Viele dieser Merkwürdigkeiten sind bald nach Beginn der EHEC-O104 Epidemie bekannt. Umso dringender wird die Frage: Woher kommt diese Seuche?
Die Suche nach der Herkunft des EHEC-O104 gestaltet sich zu einer Schnitzeljagd. Zuerst geraten spanische Gurken in Verdacht, mit dem Erreger verseucht zu sein. Eine Behauptung, die sich bald als haltlos erweist, aber da ist es bereits zu spät. In der Folge wird die europäische Landwirtschaft in eine ihrer tiefsten Krisen gestürzt. Der Absatz von Gurken und anderem Gemüse bricht zeitweilig völlig zusammen und Verluste von mehreren Hundert Millionen Euro sind zu verzeichnen. Nach den Gurken werden Keimsprossen, die aus einem Gartenbaubetrieb in Norddeutschland stammen, als Quelle des Ausbruchs vermutet. Jedoch werden, bis auf eine Ausnahme, keine EHEC-O104 aus den Keimsprossen isoliert. Nachdem die verdächtigen Keimsprossen vom Markt genommen sind und der Betrieb die Produktion eingestellt hat, geht die Zahl der Neuansteckungen rapide zurück. Der EHEC-Ausbruch endet wenige Wochen danach gänzlich.
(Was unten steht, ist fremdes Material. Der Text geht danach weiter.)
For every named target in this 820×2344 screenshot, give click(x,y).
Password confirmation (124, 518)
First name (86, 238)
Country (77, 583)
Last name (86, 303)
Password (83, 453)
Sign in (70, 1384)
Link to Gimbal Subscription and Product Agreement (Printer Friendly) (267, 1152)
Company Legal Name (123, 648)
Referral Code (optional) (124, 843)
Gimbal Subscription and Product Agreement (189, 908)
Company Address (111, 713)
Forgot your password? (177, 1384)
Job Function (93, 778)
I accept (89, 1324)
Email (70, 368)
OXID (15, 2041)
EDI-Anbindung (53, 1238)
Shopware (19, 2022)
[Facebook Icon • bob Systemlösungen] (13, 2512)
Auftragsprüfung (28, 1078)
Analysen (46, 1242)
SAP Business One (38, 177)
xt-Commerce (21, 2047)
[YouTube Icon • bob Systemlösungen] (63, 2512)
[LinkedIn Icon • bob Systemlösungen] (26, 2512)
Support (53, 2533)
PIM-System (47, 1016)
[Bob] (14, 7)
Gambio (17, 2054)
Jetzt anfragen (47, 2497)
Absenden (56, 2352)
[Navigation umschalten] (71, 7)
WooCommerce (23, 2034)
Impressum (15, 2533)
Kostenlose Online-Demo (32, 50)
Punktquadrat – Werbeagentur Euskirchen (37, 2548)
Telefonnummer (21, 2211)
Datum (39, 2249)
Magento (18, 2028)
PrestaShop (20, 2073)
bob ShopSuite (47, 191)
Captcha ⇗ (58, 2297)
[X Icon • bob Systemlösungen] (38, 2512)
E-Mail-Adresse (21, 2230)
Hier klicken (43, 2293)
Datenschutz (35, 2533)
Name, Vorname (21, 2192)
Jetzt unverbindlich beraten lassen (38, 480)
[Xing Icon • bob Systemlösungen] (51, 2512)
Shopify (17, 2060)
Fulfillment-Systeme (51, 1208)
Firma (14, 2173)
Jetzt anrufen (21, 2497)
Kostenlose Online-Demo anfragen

Woher die Seuche ursprünglich gekommen ist, bleibt bis heute im Dunklen. Die europäische Gesundheitsbehörde EFSA vermutet ihre Ursache in EHEC verseuchten Bockshornkleesamen, die aus Ägypten importiert und für die Produktion von Keimsprossen dienten. Die Einfuhr der Samen aus Ägypten wird sofort gestoppt. Jedoch werden die EHEC-O104 Erreger auch in den Bockshornkleesamen selbst nach intensiver Suche nicht gefunden.
Bis heute ranken sich um einen der weltweit größten EHEC-Ausbrüche viele offen Fragen, die zu Spekulationen Anlass geben. Auch die Vorstellung, EHEC-O104 sei eine konstruierte Biowaffe und absichtlich über Lebensmittel ausgebracht worden, ist eine der Hypothesen, die ins Spiel gebracht wurden. Genährt werden solche Vermutungen auch dadurch, weil eine absichtliche Kontamination eines Lebensmittels mit EHEC-Bakterien die gleichen Auswirkungen hätte, wie ihre ungewollte Verseuchung durch einen infizierten Menschen, der EHEC-Bakterien ausscheidet.
Vor diesem Hintergrund spielt die Geschichte des Romans EHEC-Alarm.